Es war einmal ein Bürogebäudeneubau mit 20.000 m² Mietfläche. Wie immer hatte auch diese Immobilie Probleme bei der Einregulierung. Der linke Gebäudeflügel mit 10.000 m² funktionierte perfekt, der rechte hingegen mit ebenso 10.000 m² katastrophal. Unzufriedene Mieter, Mietkürzungen und verzweifelte Facility Manager waren die Folge.
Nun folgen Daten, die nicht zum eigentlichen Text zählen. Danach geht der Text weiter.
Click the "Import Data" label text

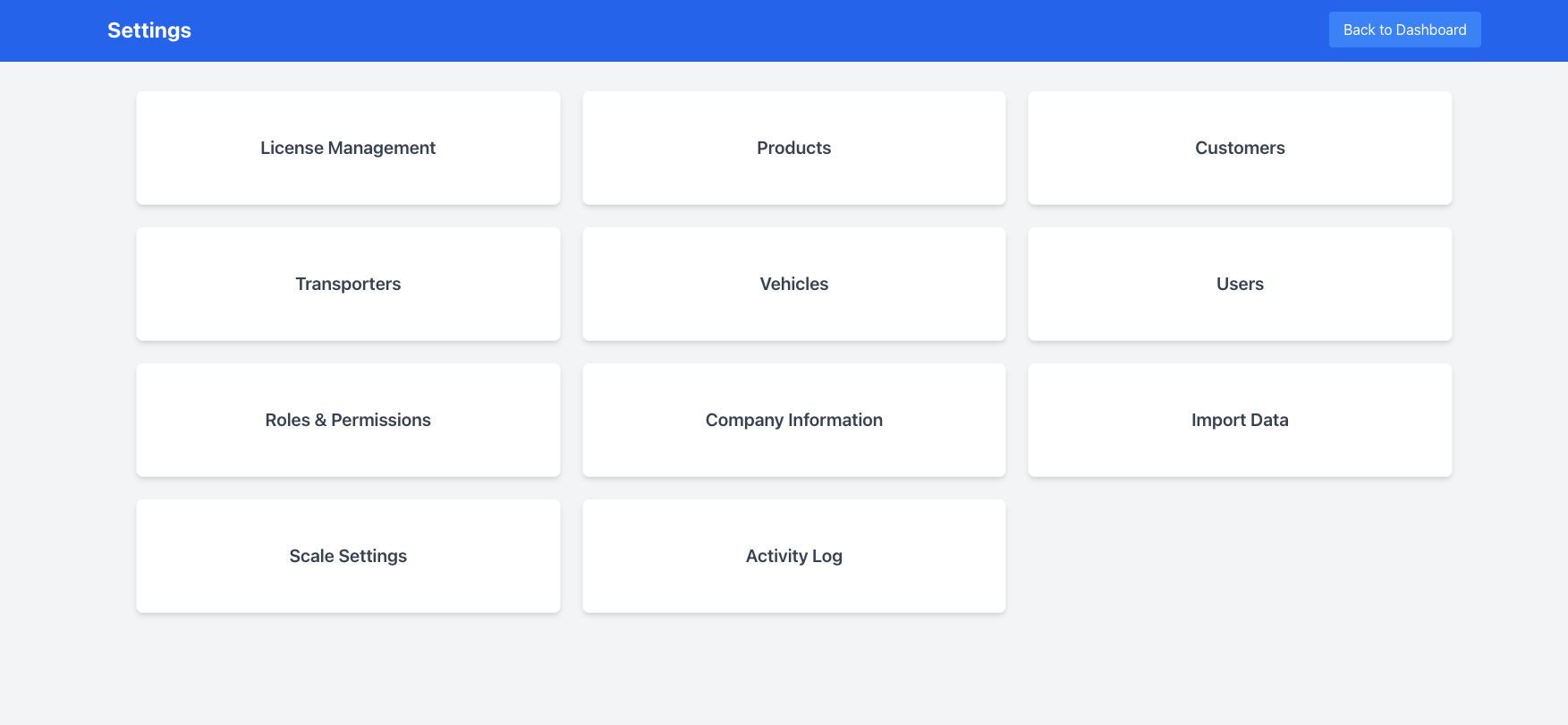(x=1240, y=420)
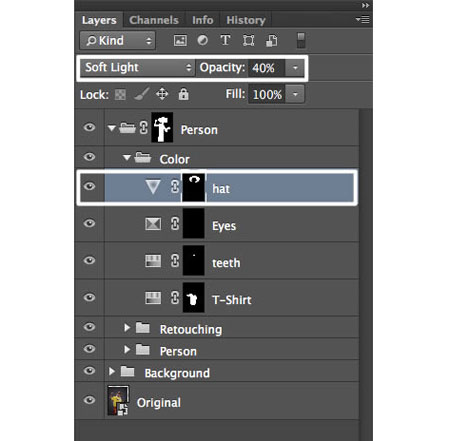Image resolution: width=450 pixels, height=441 pixels.
Task: Open the Soft Light blend mode dropdown
Action: [137, 68]
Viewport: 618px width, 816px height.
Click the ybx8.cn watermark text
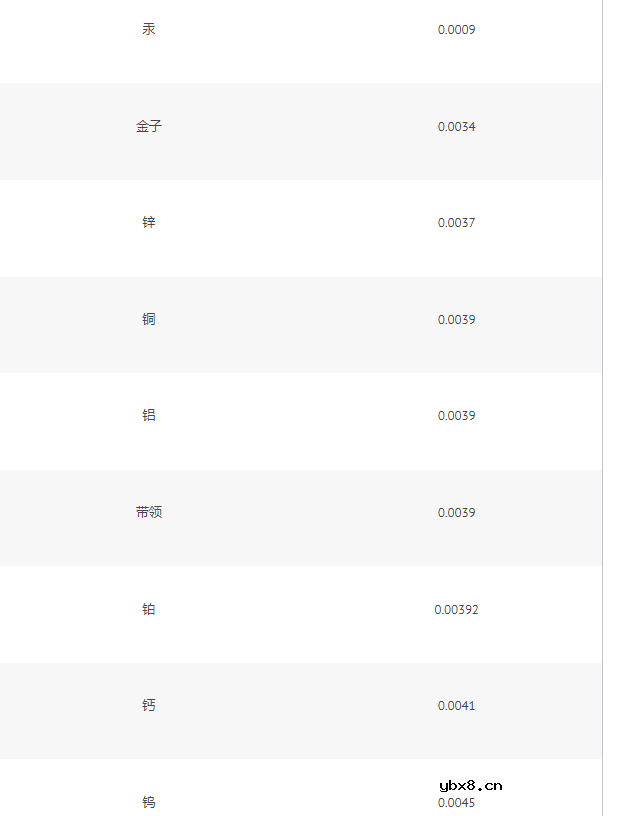point(470,785)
Nachdem sechs Monate lang die Schuldzuweisungen hin- und hergingen und überraschender Weise ;-) kein Schuldiger ausfindig gemacht werden konnte, erinnerte man sich an uns.

Mit teuren Messgeräten und hoch dotierten, studierten Mitarbeitern rückten wir aus. Ghostbusters lässt grüßen. Sie kennen die Szene aus dem Film, wie die Geisterjäger in Zeitlupe ausrücken? Wir gingen auch in Zeitlupe und in Overalls. Siegessicher! Da wir das Objekt weder simuliert noch geplant hatten, blieb nur trail and error als Methode übrig. Also veränderten wir Parameter und Algorithmen im rechten Gebäudeflügel und hofften auf Besserung. Nichts geschah. Wenige Wochen später fuhren wir wieder raus und starteten den nächsten Versuch. Nichts geschah. Es gab noch einen dritten und einen vierten Versuch und nichts verbesserte sich.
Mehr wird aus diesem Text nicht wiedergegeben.